### TASK OBJECTIVE
Your answer should hold the data exactly as given, minus any picture.

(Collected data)

= Beginning of Section =

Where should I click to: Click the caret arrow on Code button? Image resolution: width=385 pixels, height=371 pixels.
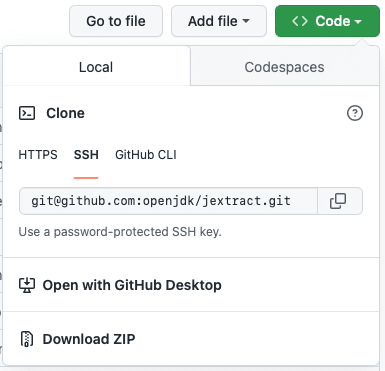coord(358,22)
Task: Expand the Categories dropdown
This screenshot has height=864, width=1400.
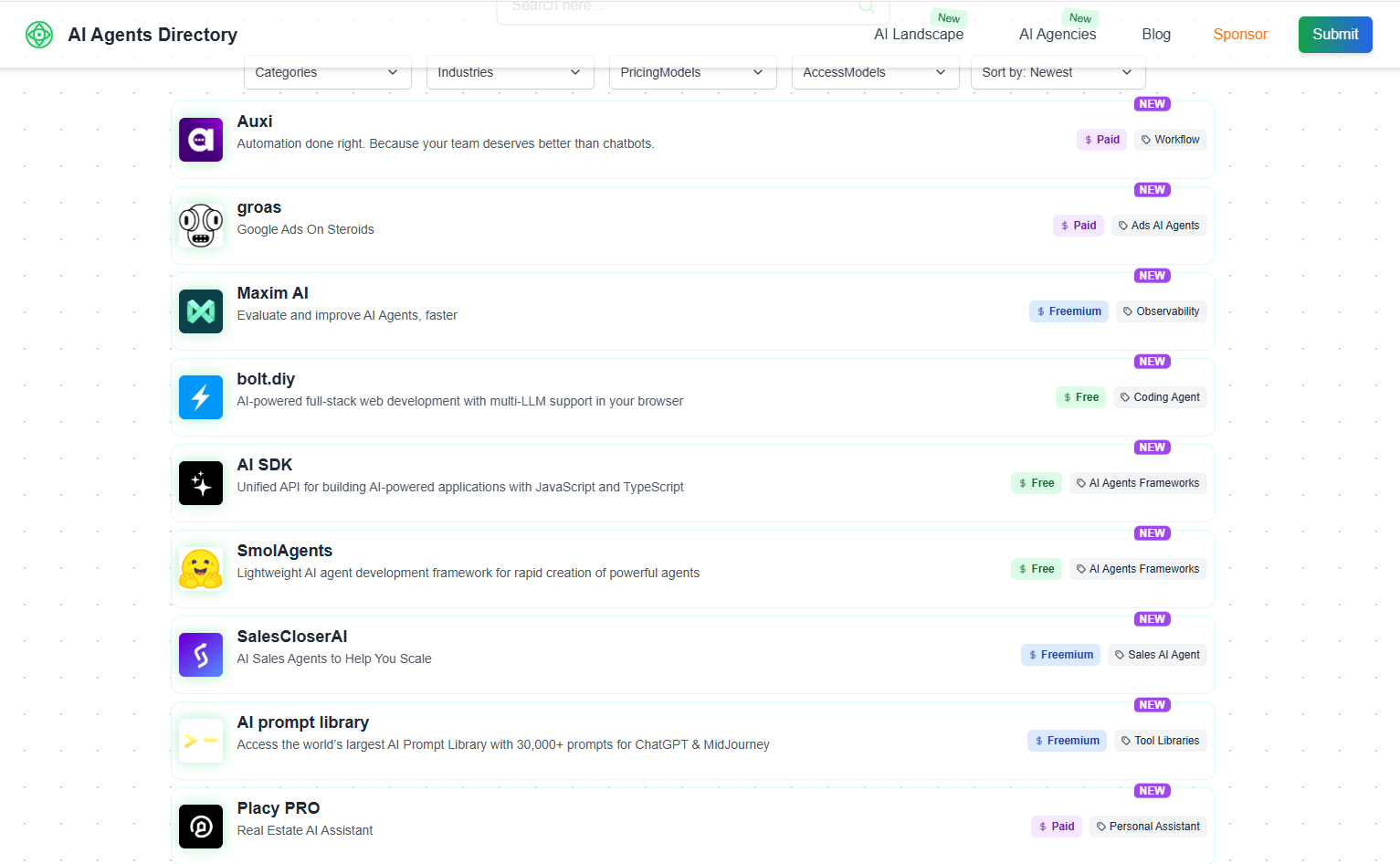Action: pos(327,72)
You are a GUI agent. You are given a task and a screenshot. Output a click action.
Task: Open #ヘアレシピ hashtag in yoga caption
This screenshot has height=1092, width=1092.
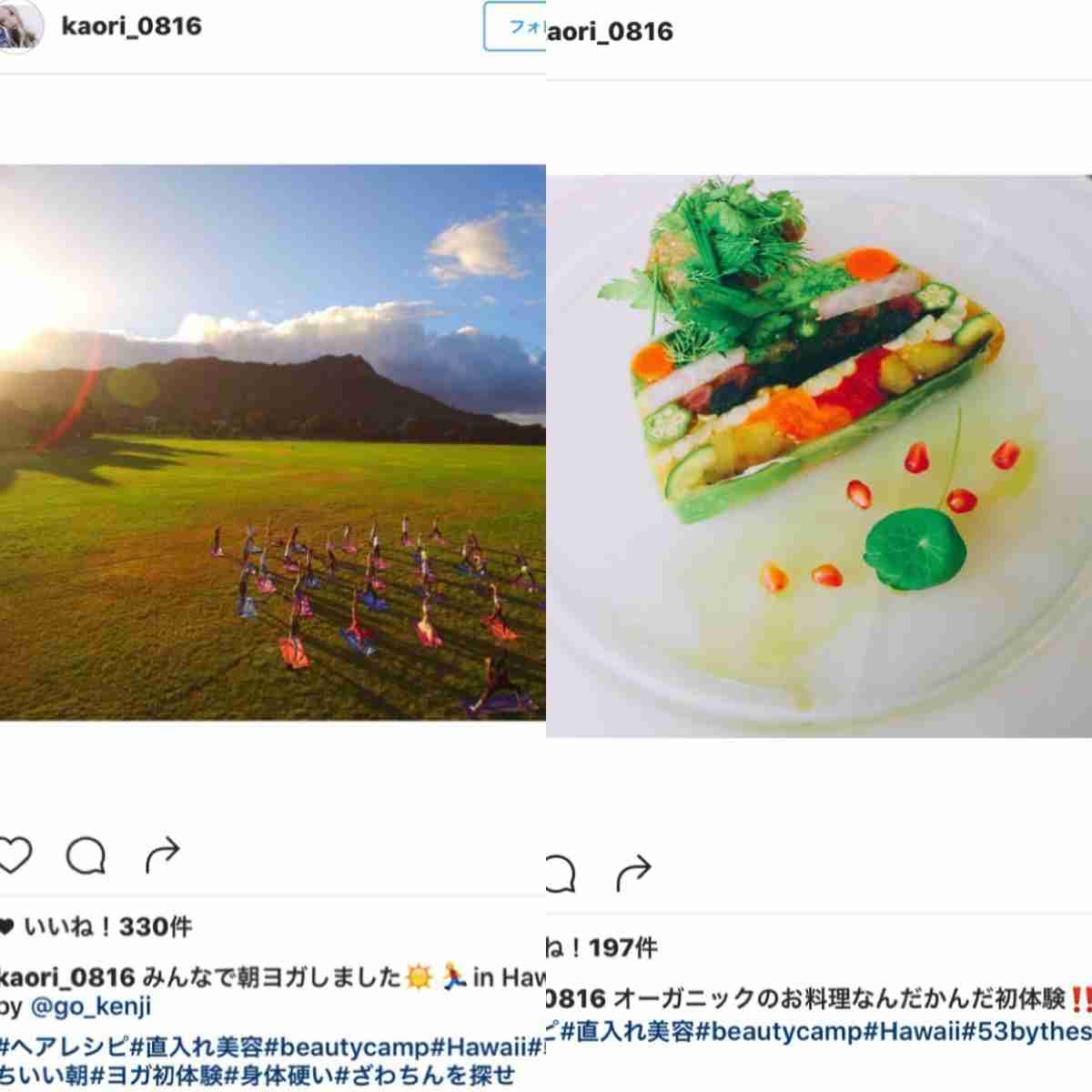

= End of Section =

### THE COMPLETED TASK
Where should I click to: Click the caret arrow on Code button? Image resolution: width=385 pixels, height=371 pixels.
coord(358,22)
Task: Expand the Categories dropdown
This screenshot has height=864, width=1400.
Action: pos(327,72)
You are a GUI agent. You are given a task and a screenshot. Output a click action.
Task: Open #ヘアレシピ hashtag in yoga caption
This screenshot has height=1092, width=1092.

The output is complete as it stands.